YOUR ASSIGNMENT: Look below for the line containing "Task: Start a video call with Rogerio" and the line containing "The width and height of the screenshot is (1350, 759).", then set down both and every line between them exactly, without pictures.

RECORD EXTRACTS:
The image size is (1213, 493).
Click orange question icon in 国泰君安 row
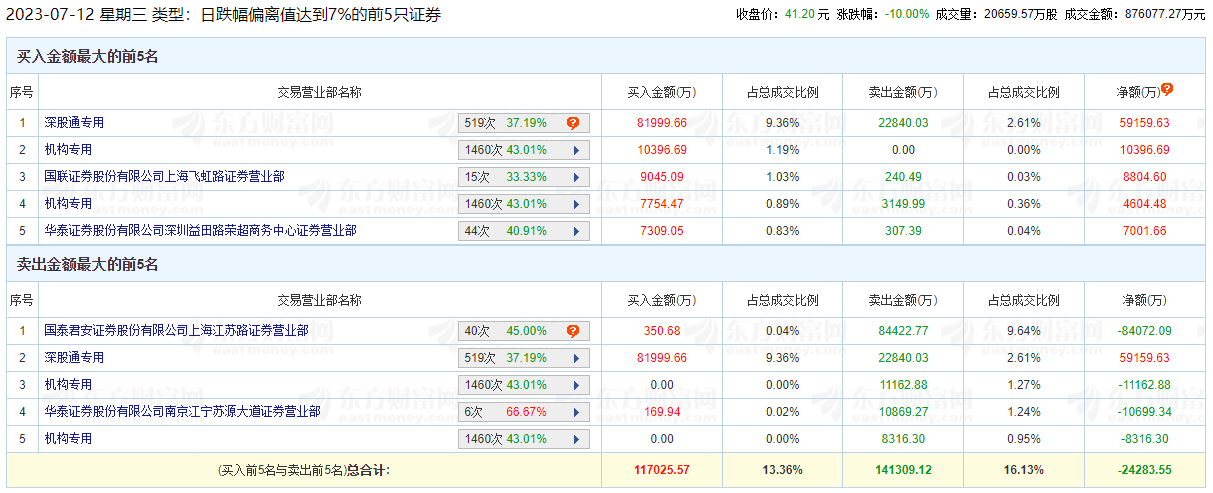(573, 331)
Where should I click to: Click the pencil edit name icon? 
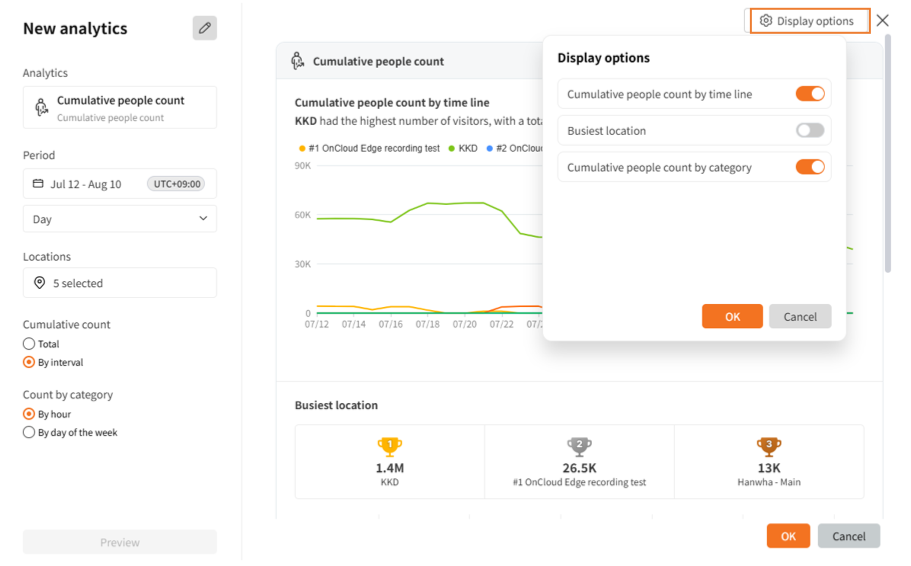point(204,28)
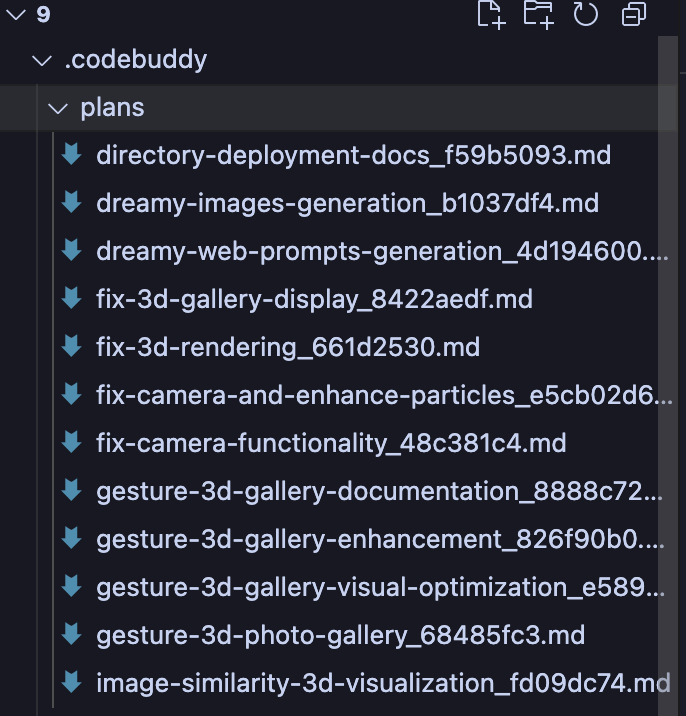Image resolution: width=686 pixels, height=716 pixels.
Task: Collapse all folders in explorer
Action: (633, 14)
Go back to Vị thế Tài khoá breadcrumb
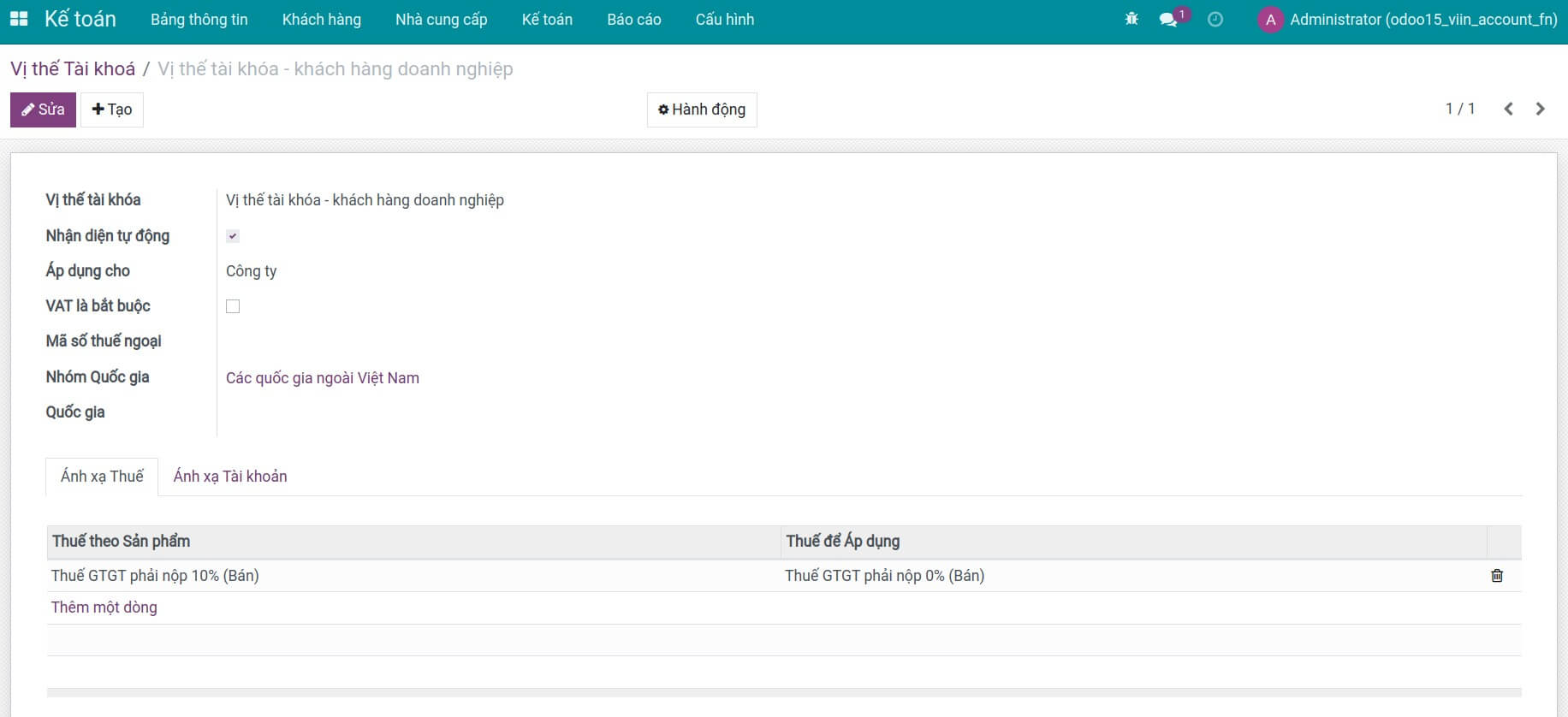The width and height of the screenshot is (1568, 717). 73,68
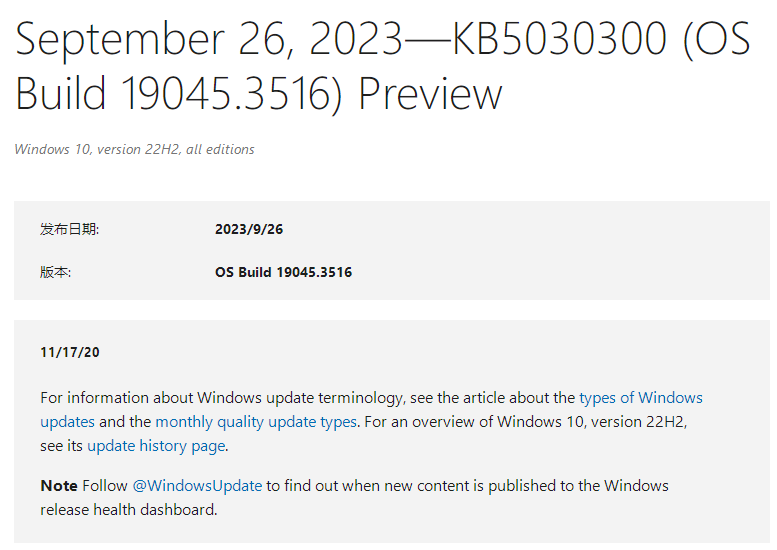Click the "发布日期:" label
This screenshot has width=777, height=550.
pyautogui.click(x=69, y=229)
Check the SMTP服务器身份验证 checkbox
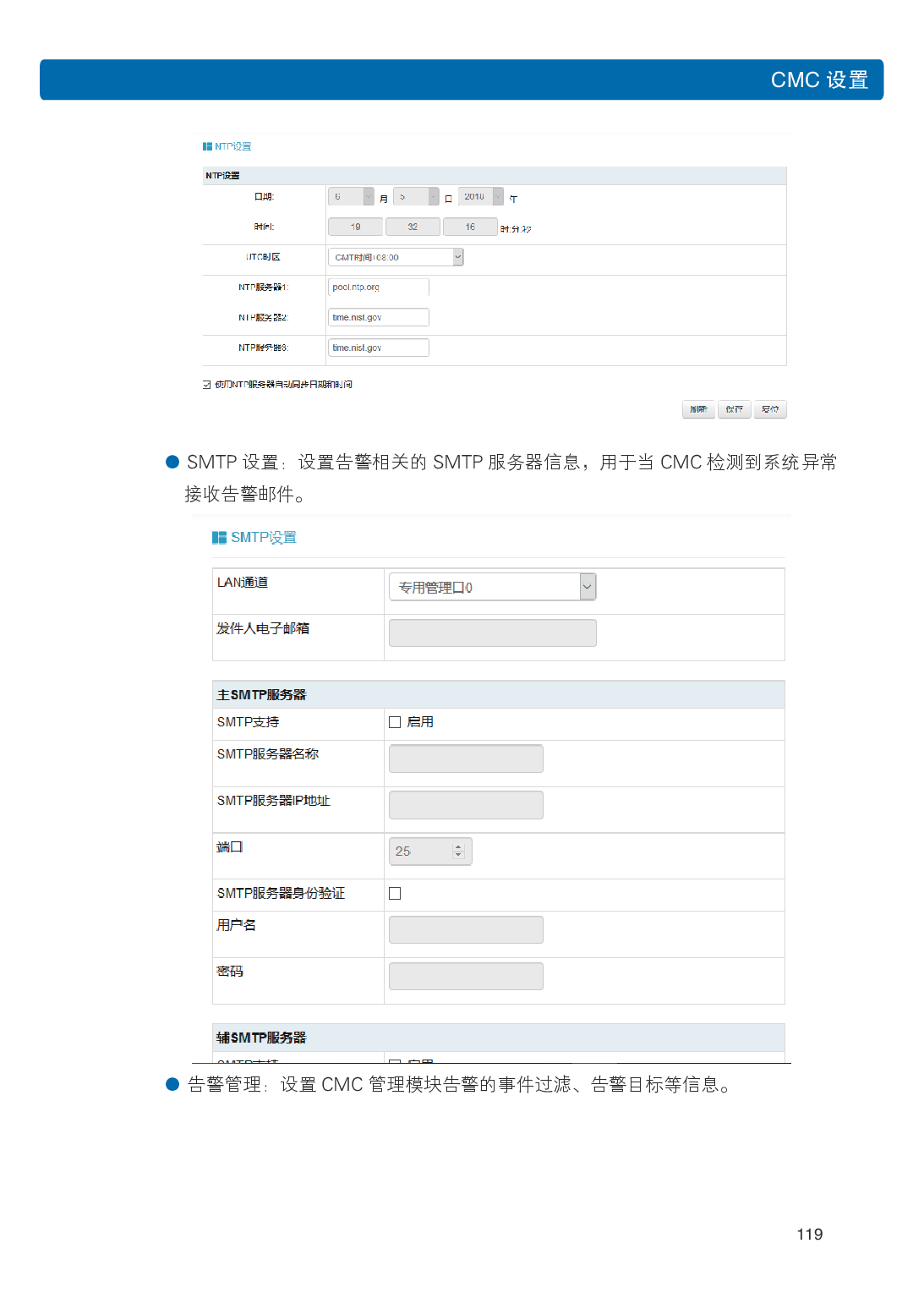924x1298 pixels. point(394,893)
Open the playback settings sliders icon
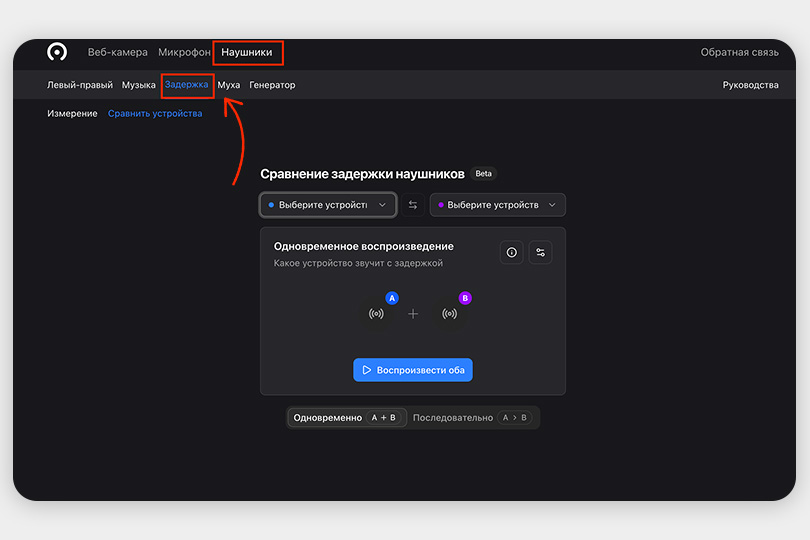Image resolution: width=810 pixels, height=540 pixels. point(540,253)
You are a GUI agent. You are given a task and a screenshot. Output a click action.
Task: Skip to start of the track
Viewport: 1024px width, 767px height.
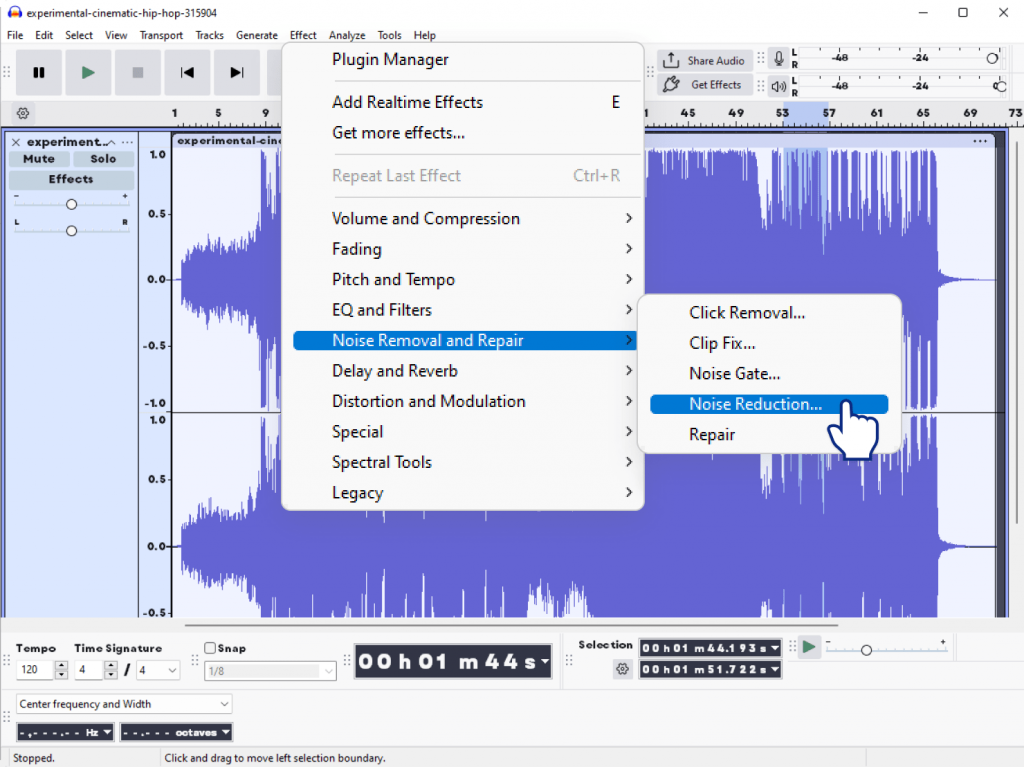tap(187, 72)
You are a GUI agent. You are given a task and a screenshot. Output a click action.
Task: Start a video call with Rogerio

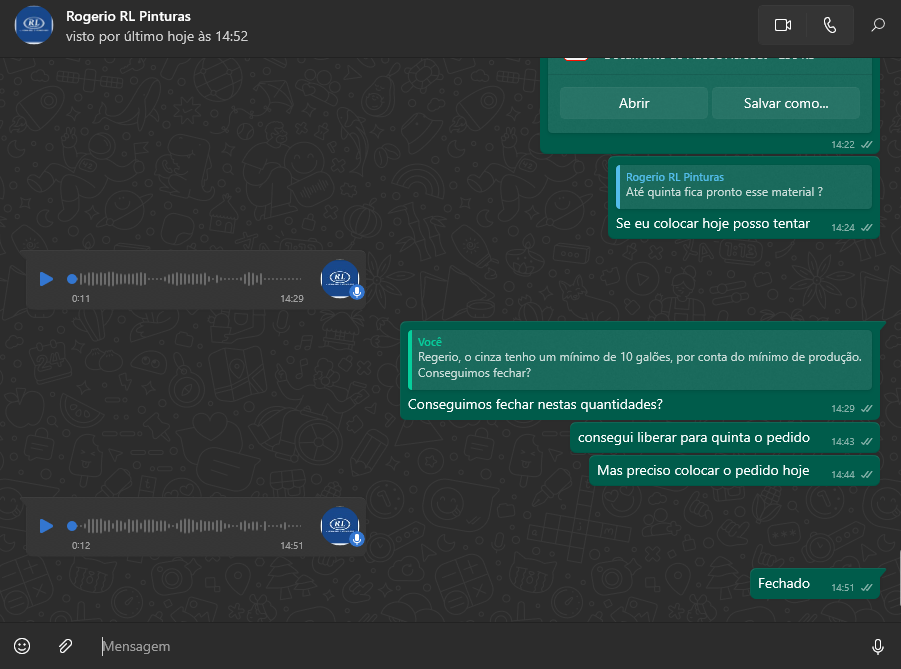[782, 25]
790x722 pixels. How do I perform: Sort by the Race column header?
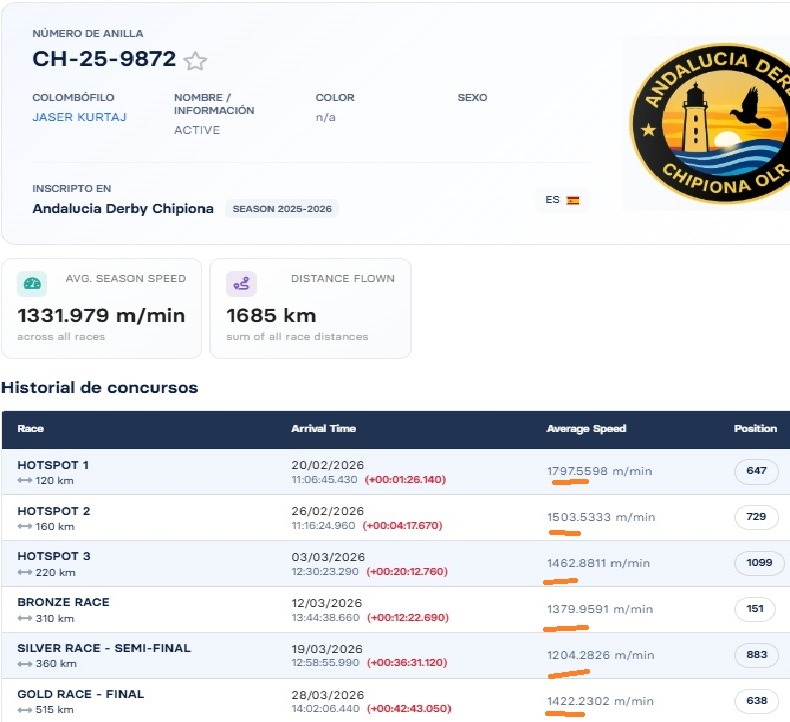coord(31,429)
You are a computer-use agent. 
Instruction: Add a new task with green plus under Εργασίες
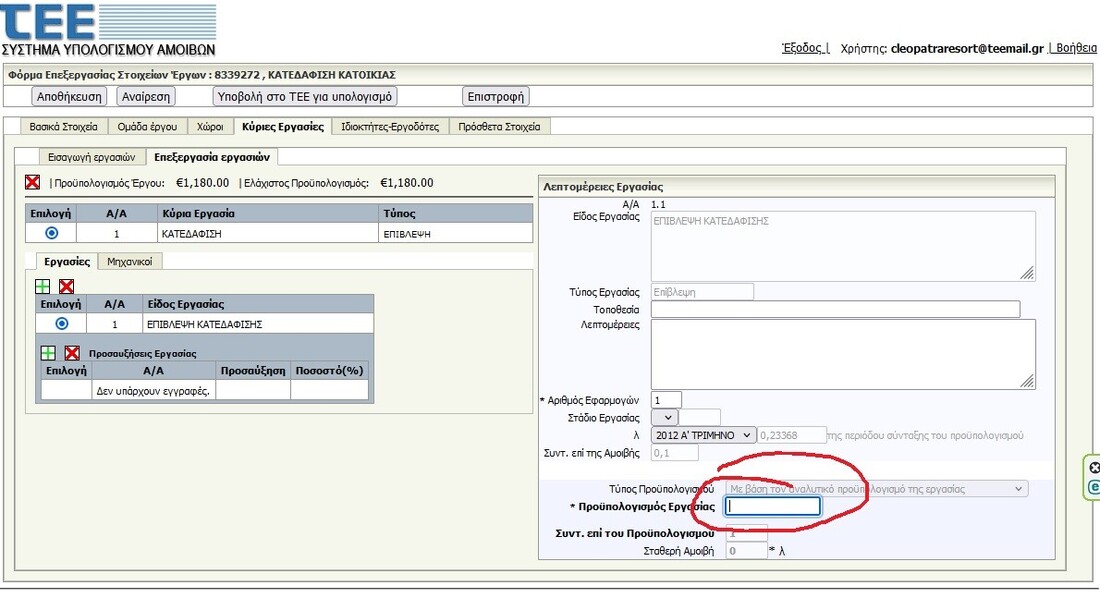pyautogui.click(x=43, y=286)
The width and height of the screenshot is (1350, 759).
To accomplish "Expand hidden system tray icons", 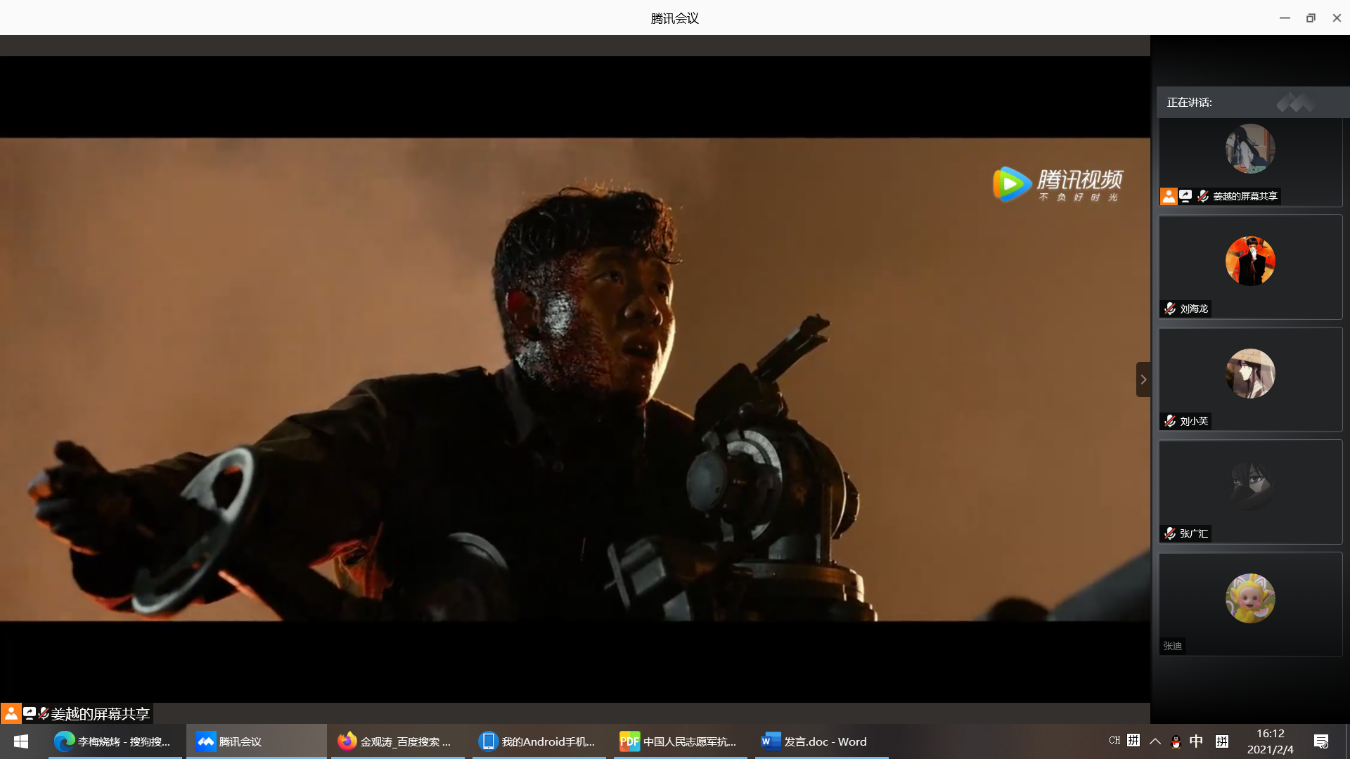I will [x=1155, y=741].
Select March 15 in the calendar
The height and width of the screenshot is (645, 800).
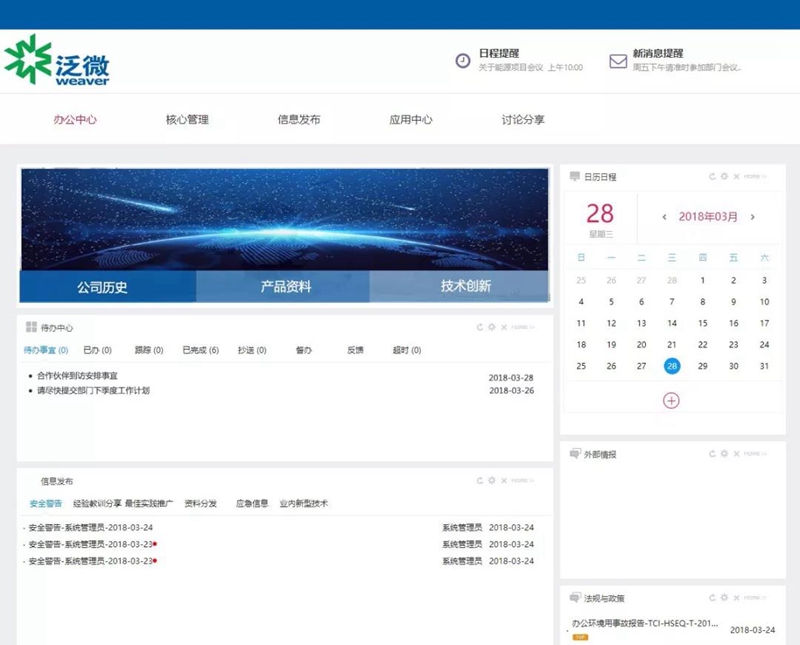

RESPONSE FOR THIS EXERCISE:
Task: Start a video call with Rogerio

[782, 25]
790x722 pixels. How do I perform: Sort by the Race column header?
coord(31,429)
You are a computer-use agent. 
Instruction: Add a new task with green plus under Εργασίες
pyautogui.click(x=43, y=286)
The width and height of the screenshot is (1350, 759).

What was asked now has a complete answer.